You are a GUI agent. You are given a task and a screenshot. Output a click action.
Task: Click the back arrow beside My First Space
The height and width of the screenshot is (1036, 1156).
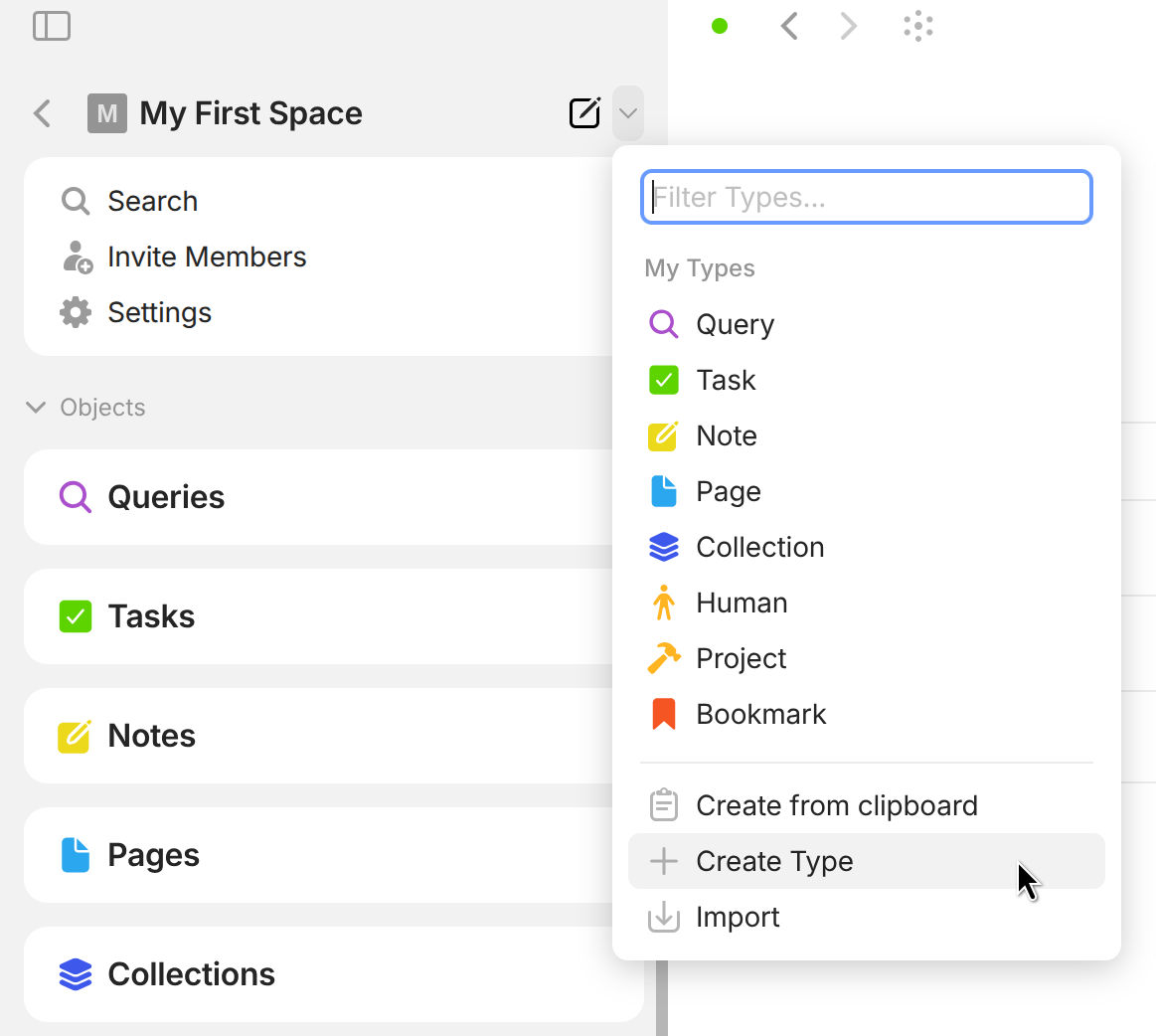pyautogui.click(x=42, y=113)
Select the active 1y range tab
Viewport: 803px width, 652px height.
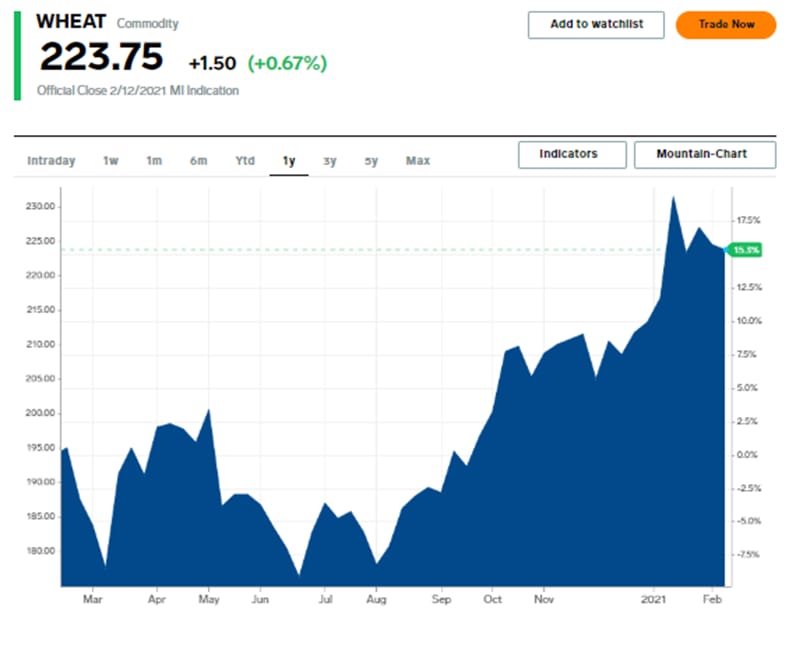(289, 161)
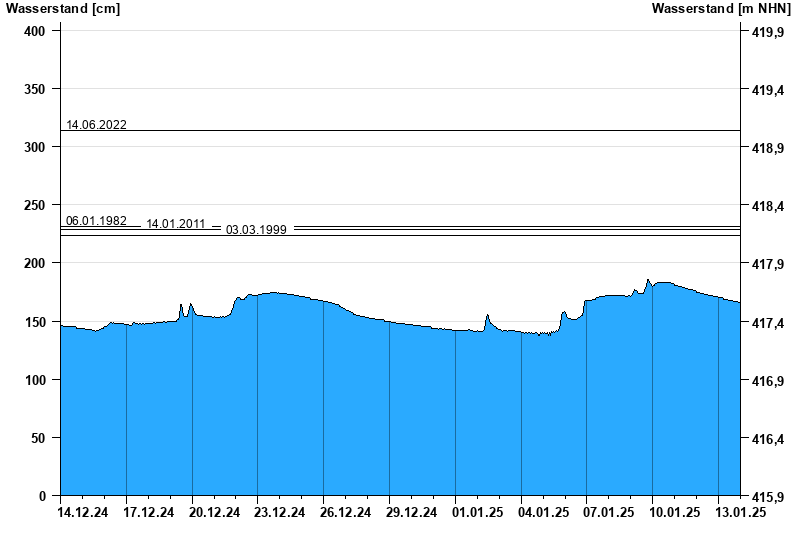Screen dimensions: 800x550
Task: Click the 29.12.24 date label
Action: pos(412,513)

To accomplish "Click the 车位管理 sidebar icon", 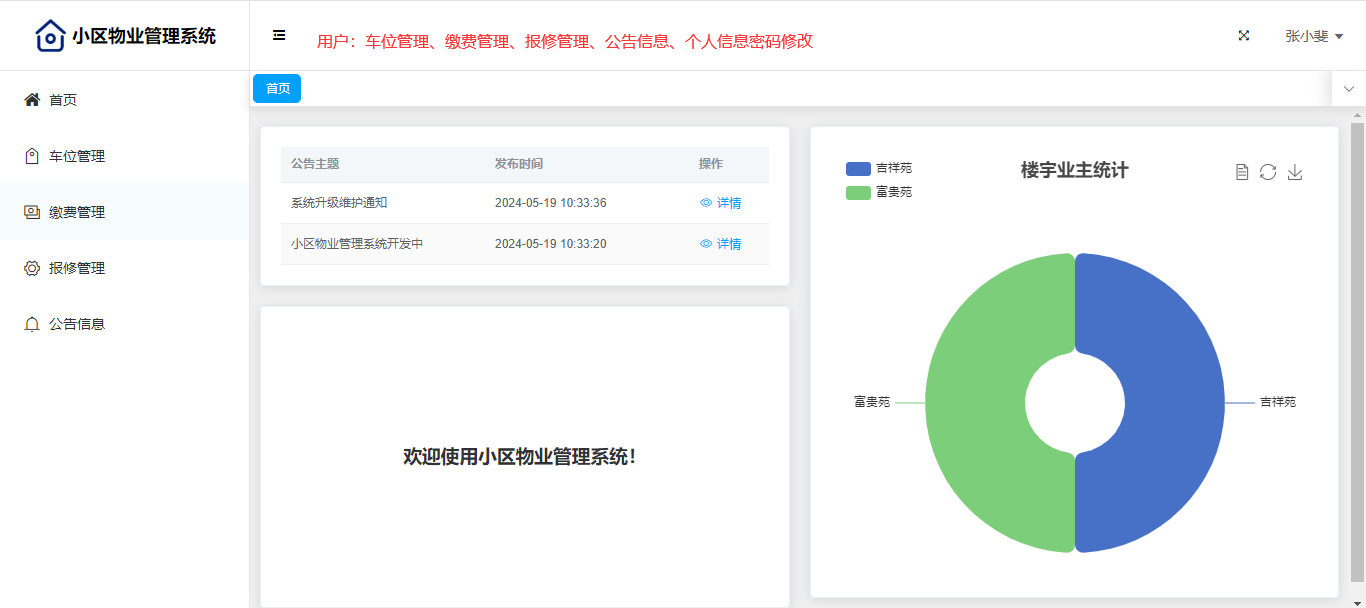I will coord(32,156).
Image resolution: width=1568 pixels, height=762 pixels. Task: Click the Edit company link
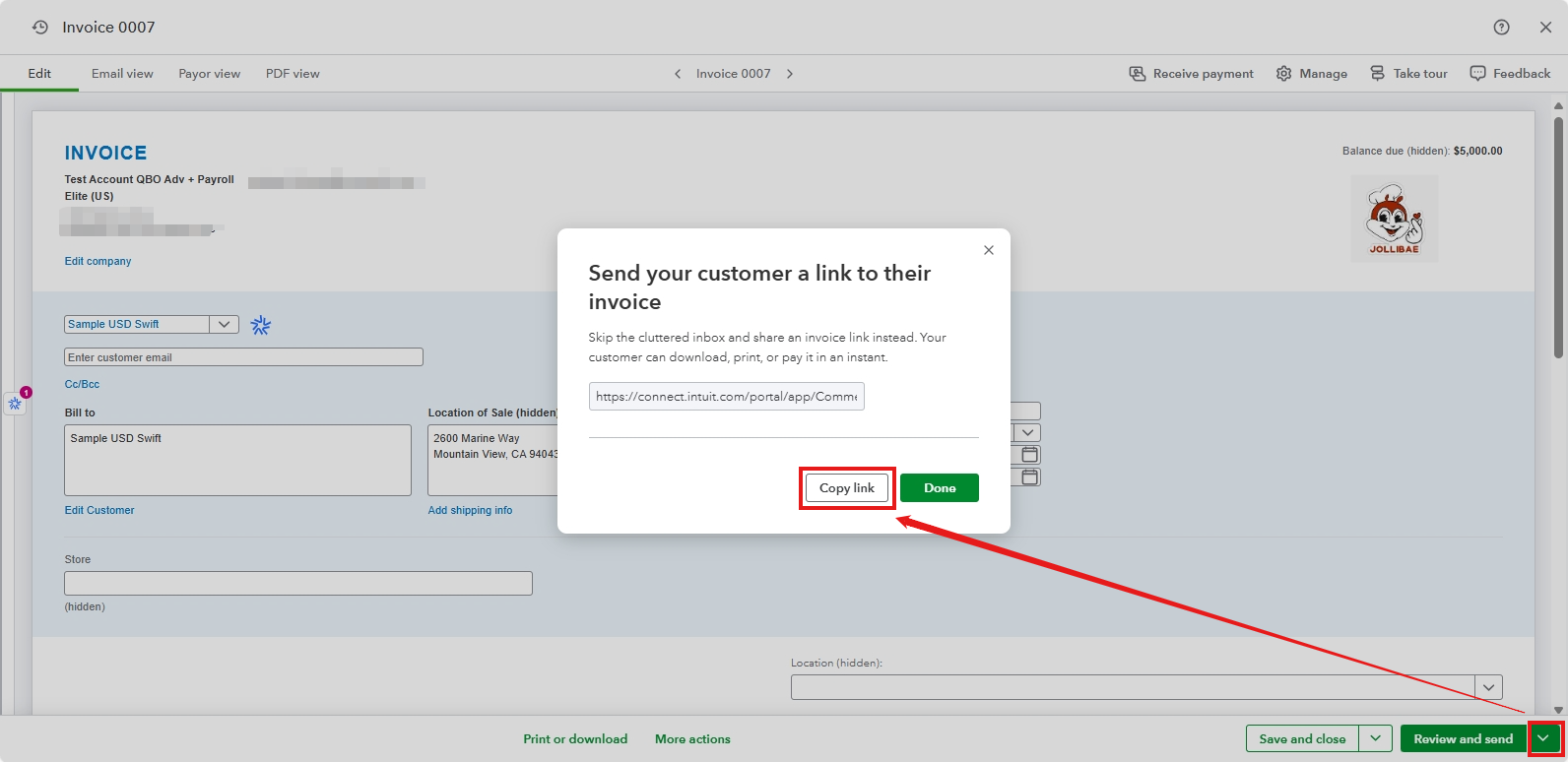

^^^^^^^^

**TASK STATEMENT:**
With every picture omitted, write out the material exactly from its first line through the line containing "Select the active 1y range tab".

**COMPLETED EXERCISE:**
You are a GUI agent. You are given a task and a screenshot. Output a click action.
Task: Click the back arrow beside My First Space
The height and width of the screenshot is (1036, 1156).
pyautogui.click(x=42, y=113)
Select the active 1y range tab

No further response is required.